Exercise objective:
Copy out, word for word, everything from the line containing "Política de Cookies (409, 2013)" down to the end of the items.

Target pointing data
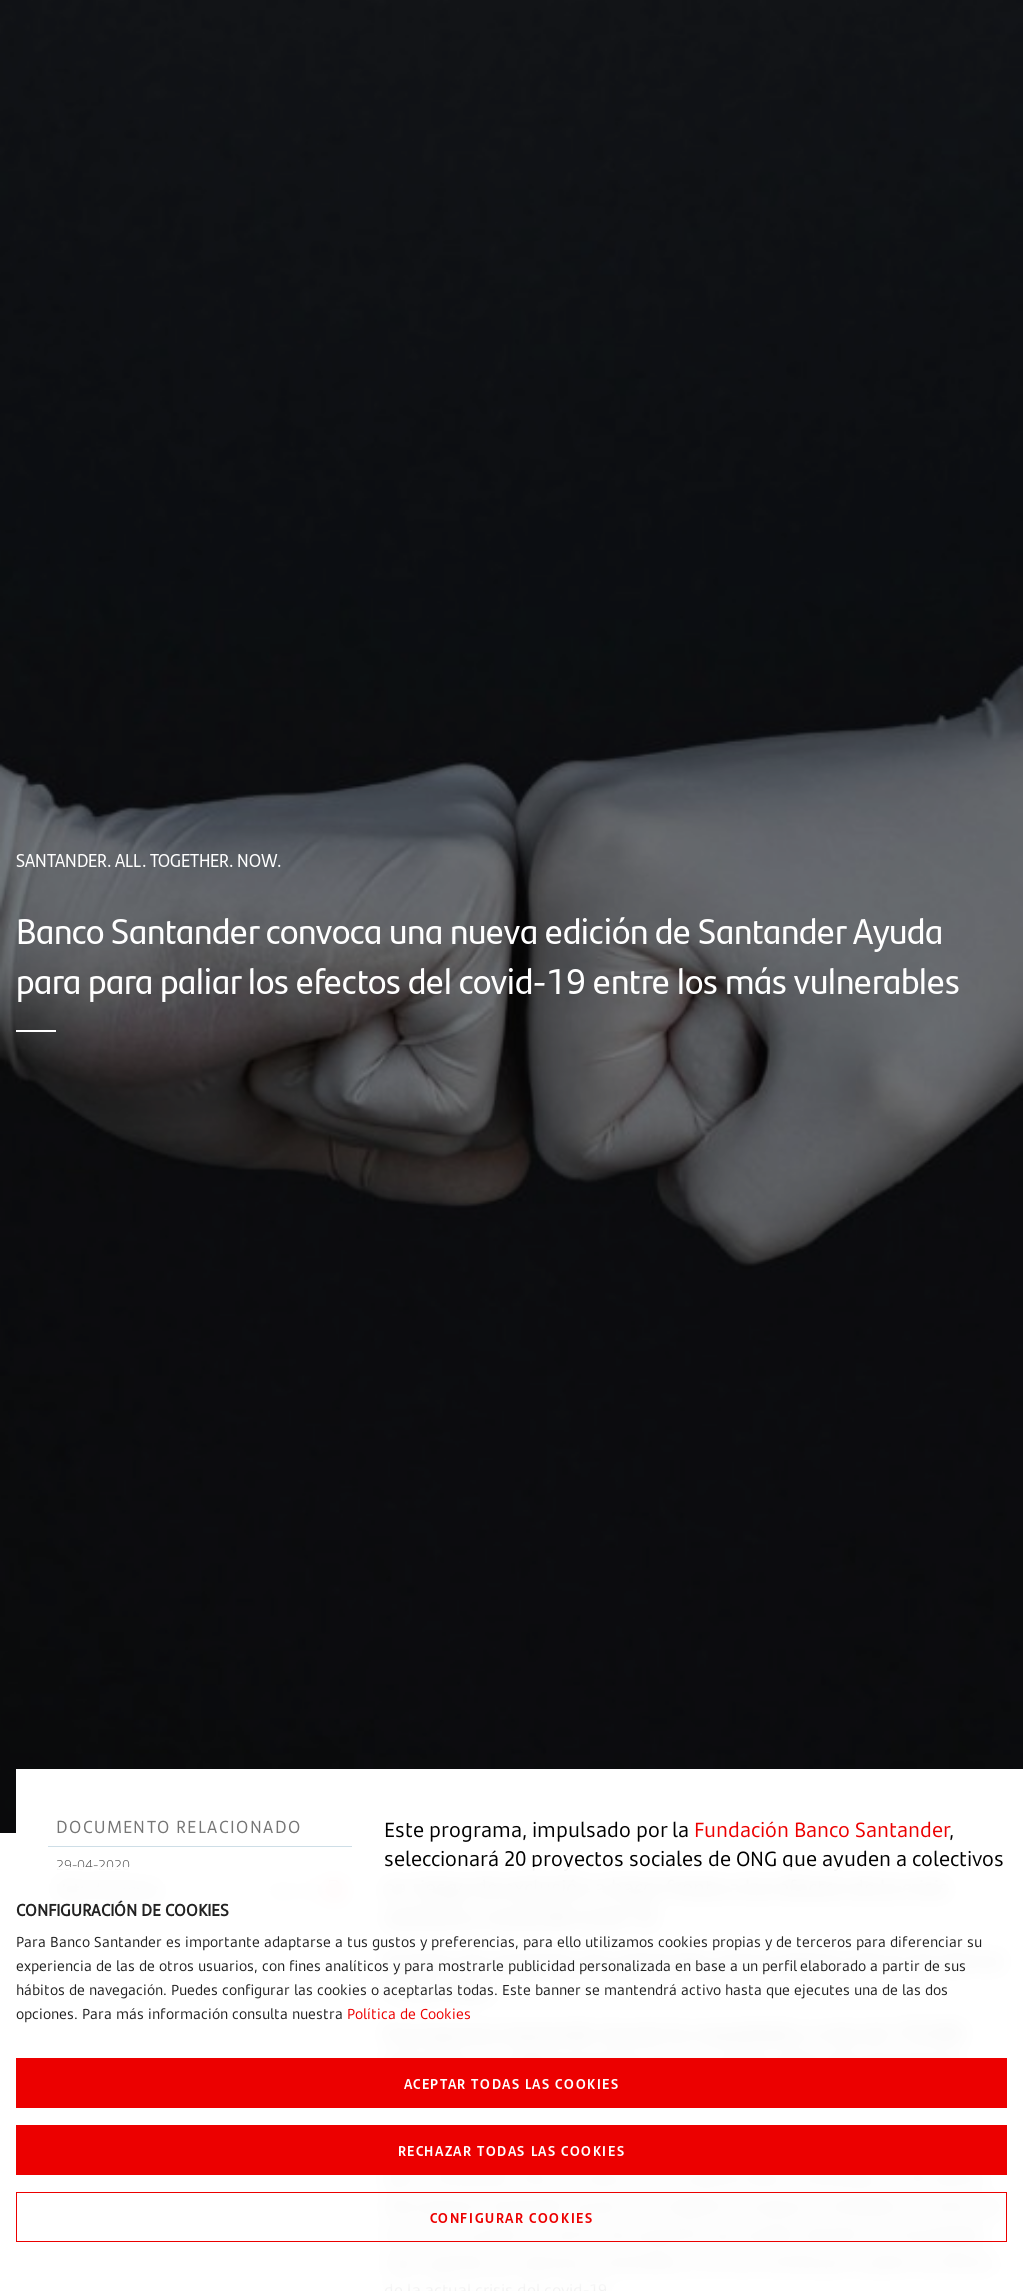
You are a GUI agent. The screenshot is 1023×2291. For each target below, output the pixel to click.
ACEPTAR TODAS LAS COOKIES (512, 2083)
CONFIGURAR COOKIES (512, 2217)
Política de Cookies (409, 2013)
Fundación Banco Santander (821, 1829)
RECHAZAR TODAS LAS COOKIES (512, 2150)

Response:
Política de Cookies (409, 2013)
Fundación Banco Santander (821, 1829)
RECHAZAR TODAS LAS COOKIES (512, 2150)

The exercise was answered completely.